Anand Shah, Deputy CEO and Head of Investment at BNP Paribas Asset Management India, said, “While the first half of 2019 will have multiple events which will keep markets more focused on macro variables, we believe the second half will see micros take centre stage.”
According to Vinod Nair, Head of Research, Geojit Financial Services, this ongoing volatility may continue in the near-term, impacting the performance during the initial part of 2019. The reasons why this muted performance can continue are premium valuation of main market, slowdown in the domestic economy, a muted earnings growth for next two quarters, while liquidity crunch can have a cascading effect on urban and rural market, Nair said.
Effect of elections in the short-term with risk of populist measures and uncertainties in the global market may also weigh on the market performance, he added.
Nair further said some stability may come in as the new year progresses and create a better investment period with positive returns in the broad market. “We have a target of 11,500 for Nifty 50 by December 2019,” Nair said.
Manav Chopra of Indiabulls Ventures says markets are likely to witness increased volatility in 2019 due to Budget and upcoming general elections. “We expect markets to consolidate and form a higher base around the 10,400 levels for Nifty.
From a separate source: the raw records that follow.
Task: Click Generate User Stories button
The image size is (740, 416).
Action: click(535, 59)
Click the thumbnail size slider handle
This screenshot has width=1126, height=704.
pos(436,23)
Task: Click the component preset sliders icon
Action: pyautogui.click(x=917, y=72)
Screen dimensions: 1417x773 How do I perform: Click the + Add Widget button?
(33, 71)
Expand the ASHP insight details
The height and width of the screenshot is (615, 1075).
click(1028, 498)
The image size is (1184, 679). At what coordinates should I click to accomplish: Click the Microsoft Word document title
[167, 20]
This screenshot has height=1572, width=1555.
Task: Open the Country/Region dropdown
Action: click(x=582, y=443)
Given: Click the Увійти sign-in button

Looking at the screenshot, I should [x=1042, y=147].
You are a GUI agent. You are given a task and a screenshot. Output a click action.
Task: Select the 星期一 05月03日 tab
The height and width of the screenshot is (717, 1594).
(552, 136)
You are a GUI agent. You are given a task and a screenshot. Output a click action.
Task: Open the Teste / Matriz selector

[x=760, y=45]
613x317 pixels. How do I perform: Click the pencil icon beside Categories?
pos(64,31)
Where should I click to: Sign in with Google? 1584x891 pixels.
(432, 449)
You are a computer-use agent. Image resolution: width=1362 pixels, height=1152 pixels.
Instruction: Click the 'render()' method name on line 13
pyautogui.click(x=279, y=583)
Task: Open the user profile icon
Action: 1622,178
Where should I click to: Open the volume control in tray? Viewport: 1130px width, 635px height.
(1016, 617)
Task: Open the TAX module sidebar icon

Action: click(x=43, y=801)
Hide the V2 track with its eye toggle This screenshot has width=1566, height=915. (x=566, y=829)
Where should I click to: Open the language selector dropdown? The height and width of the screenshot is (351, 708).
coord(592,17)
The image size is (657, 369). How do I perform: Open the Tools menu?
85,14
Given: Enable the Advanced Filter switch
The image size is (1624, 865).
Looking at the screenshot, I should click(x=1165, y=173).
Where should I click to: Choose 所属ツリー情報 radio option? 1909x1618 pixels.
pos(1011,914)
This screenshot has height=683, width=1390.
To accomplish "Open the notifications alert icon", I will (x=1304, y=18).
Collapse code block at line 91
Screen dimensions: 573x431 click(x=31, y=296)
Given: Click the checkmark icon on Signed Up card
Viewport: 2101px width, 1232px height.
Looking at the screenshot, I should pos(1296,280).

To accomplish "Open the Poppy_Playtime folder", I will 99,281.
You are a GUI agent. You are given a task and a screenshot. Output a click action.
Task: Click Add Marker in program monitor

The index is likely to witness some consolidation before any range breakouts on the upside. The overall structure for the Indian markets remains bullish and likely to see levels of 11,600-11,850 by year-end and Sensex around 39,300-39,650 levels,” he said.
“The road ahead for Nifty and Sensex in 2019 seems to be accommodating volatility which has been cyclically down for the last couple of years. With events, ahead of us such as the 2019 Lok Sabha elections and global markets continue to break important supports we expect headwinds will be there,” Epic Research CEO Mustafa Nadeem said.
“For Nifty the range seems to be 12,100 on the upside to 9,400 on the downside. Sensex may oscillate between 39,800 and 32,300,” Nadeem added.
On sectors that are likely to outperform in 2019, Nair of Geojit Financial Services said, “We feel that after the initial hiccup, liquidity and rate-sensitive sectors like finance, auto, infra and industrial will do better. At the same time improvement in external factors will provide supportive vibes to IT, pharma and chemicals. During this volatile period defensive and stable sectors like FMCG, consumer and IT will continue its modest and positive trend.”